— Tarefa 1 —
Segundo o trecho sobre a revisão constitucional, que partido apresentou uma proposta para garantir a execução do princípio da limitação dos mandatos?

— Trecho selecionado —

São estes, basicamente, os aspectos que quero aqui salientar, os quais são, do nosso ponto de vista, os aspectos positivos, são os aspectos de fundo e aqueles que os historiadores do futuro, quando se voltarem para este momento, tenderão a salientar, porque obtiveram o vasto consenso que é necessário para garantir o sucesso de um processo de revisão constitucional.
Antes de encerrar a minha curta intervenção, não quero deixar de fazer uma referência a um aspecto que agora mesmo foi focado pelo Sr. Deputado Durão Barroso na intervenção que acabou de proferir.
O PSD apresentou uma proposta, no âmbito desta revisão extraordinária, que visava promover uma alteração no sentido de garantir a execução do princípio da limitação dos mandatos.

— Dados do exercício —
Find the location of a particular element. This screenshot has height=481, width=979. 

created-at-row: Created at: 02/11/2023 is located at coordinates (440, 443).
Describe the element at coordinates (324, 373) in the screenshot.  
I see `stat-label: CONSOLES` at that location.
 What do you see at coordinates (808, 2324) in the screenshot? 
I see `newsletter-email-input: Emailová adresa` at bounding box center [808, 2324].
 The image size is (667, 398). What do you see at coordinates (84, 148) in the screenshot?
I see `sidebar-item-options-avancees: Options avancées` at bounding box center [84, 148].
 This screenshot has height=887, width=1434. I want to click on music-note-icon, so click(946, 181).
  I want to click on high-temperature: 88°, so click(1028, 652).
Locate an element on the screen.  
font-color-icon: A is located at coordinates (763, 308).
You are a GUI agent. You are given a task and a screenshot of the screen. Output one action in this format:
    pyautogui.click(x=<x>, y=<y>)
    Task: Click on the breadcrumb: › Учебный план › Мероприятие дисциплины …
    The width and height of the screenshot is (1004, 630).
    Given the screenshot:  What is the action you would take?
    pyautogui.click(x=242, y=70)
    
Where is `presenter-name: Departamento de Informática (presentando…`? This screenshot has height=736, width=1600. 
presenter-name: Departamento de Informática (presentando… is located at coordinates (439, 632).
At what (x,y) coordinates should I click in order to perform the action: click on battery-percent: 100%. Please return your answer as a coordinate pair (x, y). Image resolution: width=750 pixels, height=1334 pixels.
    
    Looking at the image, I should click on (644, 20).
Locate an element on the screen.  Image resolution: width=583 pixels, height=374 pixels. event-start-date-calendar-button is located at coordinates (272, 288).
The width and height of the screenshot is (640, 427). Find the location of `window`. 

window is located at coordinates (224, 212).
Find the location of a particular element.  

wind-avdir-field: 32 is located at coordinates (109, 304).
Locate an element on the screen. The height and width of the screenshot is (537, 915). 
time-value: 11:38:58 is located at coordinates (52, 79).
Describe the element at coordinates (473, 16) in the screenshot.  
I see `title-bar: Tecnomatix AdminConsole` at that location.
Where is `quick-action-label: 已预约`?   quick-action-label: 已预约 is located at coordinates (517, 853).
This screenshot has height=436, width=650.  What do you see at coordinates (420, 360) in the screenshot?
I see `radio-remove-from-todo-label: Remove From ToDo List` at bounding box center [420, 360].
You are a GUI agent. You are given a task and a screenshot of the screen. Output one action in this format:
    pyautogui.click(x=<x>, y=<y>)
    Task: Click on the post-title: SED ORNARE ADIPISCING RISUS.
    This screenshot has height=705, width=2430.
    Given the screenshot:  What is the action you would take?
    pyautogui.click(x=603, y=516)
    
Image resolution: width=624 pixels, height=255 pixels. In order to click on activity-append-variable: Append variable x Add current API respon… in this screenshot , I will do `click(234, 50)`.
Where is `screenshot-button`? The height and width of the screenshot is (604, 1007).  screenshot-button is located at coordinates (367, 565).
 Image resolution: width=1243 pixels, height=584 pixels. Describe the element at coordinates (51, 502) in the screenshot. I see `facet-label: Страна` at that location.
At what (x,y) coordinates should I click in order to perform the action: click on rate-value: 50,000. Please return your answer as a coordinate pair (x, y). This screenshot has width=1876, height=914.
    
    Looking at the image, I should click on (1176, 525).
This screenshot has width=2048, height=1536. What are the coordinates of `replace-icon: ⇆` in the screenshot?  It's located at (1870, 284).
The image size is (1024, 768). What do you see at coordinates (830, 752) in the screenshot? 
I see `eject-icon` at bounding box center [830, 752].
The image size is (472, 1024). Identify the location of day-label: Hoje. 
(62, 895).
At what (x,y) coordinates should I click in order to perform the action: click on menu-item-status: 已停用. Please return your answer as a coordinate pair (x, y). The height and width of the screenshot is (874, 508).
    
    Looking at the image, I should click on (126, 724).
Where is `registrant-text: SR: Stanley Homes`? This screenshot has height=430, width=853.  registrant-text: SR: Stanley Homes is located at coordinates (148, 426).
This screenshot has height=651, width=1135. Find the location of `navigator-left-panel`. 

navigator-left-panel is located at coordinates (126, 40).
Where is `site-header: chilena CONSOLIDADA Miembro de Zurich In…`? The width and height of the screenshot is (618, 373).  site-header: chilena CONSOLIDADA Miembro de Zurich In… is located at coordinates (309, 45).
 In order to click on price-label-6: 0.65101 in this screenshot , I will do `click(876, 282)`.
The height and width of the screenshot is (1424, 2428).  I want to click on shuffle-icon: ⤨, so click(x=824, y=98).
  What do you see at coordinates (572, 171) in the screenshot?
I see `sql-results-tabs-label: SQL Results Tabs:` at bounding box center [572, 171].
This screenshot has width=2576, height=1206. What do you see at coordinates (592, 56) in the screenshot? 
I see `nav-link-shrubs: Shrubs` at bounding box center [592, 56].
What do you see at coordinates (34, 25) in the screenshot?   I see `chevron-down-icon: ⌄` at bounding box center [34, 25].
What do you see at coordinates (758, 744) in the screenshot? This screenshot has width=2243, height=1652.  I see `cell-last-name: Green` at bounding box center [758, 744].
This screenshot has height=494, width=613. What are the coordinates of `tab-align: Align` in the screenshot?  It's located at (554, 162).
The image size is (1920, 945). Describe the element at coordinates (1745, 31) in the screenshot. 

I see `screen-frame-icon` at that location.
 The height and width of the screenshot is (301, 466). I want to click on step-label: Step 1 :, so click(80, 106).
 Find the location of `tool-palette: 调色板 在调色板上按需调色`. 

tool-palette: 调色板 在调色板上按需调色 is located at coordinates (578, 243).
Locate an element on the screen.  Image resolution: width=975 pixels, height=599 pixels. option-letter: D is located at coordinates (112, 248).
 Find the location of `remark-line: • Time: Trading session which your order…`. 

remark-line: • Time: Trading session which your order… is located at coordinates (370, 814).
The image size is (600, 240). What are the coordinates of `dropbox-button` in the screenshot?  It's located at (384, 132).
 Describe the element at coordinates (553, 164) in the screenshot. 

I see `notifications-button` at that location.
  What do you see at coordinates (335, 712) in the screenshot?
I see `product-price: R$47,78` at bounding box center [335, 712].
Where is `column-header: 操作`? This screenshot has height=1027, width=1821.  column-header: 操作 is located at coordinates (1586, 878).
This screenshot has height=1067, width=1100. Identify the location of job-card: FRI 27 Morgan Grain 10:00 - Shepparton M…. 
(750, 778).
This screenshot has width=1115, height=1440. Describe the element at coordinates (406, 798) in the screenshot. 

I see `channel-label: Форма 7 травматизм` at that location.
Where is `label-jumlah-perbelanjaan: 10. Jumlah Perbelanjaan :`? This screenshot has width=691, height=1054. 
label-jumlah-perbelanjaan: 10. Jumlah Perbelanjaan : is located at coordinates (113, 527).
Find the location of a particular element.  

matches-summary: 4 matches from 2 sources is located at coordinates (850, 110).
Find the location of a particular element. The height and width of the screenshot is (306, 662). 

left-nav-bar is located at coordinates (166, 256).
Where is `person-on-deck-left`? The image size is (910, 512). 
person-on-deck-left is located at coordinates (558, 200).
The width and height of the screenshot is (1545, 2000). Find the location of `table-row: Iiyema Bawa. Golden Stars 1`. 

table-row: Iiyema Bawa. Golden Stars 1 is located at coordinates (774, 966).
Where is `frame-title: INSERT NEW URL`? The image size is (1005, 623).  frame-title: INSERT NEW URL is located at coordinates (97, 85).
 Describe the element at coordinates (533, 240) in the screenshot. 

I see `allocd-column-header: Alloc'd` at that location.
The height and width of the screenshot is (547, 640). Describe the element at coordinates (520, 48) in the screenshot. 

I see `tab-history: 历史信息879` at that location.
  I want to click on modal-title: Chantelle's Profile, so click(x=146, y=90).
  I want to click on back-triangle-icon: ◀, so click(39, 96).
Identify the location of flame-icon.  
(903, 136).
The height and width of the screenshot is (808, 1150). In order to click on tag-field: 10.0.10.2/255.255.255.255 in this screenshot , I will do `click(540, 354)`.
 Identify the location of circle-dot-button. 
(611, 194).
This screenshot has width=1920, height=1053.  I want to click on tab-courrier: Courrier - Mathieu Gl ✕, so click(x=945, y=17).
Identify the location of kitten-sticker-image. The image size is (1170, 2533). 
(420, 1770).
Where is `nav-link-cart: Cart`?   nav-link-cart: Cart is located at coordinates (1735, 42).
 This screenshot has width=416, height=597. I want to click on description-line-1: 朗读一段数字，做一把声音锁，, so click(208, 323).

— Tarefa 2 —
Por favor, atualize os registros desde a primeira linha até a linha que contém "wind-avdir-field: 32 is", inclusive, substituindo "Locate an element" por "Find an element" e mantendo todo o resto igual; devolva apenas essas linhas.

— Resposta da tarefa 1 —
O PSD.

— Resposta da tarefa 2 —
Find the location of a particular element. This screenshot has height=481, width=979. 

created-at-row: Created at: 02/11/2023 is located at coordinates (440, 443).
Describe the element at coordinates (324, 373) in the screenshot.  
I see `stat-label: CONSOLES` at that location.
 What do you see at coordinates (808, 2324) in the screenshot? 
I see `newsletter-email-input: Emailová adresa` at bounding box center [808, 2324].
 The image size is (667, 398). What do you see at coordinates (84, 148) in the screenshot?
I see `sidebar-item-options-avancees: Options avancées` at bounding box center [84, 148].
 This screenshot has height=887, width=1434. I want to click on music-note-icon, so click(946, 181).
  I want to click on high-temperature: 88°, so click(1028, 652).
Find an element on the screen.  
font-color-icon: A is located at coordinates (763, 308).
You are a GUI agent. You are given a task and a screenshot of the screen. Output one action in this format:
    pyautogui.click(x=<x>, y=<y>)
    Task: Click on the breadcrumb: › Учебный план › Мероприятие дисциплины …
    The width and height of the screenshot is (1004, 630).
    Given the screenshot:  What is the action you would take?
    pyautogui.click(x=242, y=70)
    
Where is `presenter-name: Departamento de Informática (presentando…`? This screenshot has height=736, width=1600. 
presenter-name: Departamento de Informática (presentando… is located at coordinates (439, 632).
At what (x,y) coordinates should I click in order to perform the action: click on battery-percent: 100%. Please return your answer as a coordinate pair (x, y). Image resolution: width=750 pixels, height=1334 pixels.
    
    Looking at the image, I should click on (644, 20).
Find an element on the screen.  Image resolution: width=583 pixels, height=374 pixels. event-start-date-calendar-button is located at coordinates (272, 288).
The width and height of the screenshot is (640, 427). Find the location of `window`. 

window is located at coordinates (224, 212).
Find the location of a particular element.  

wind-avdir-field: 32 is located at coordinates (109, 304).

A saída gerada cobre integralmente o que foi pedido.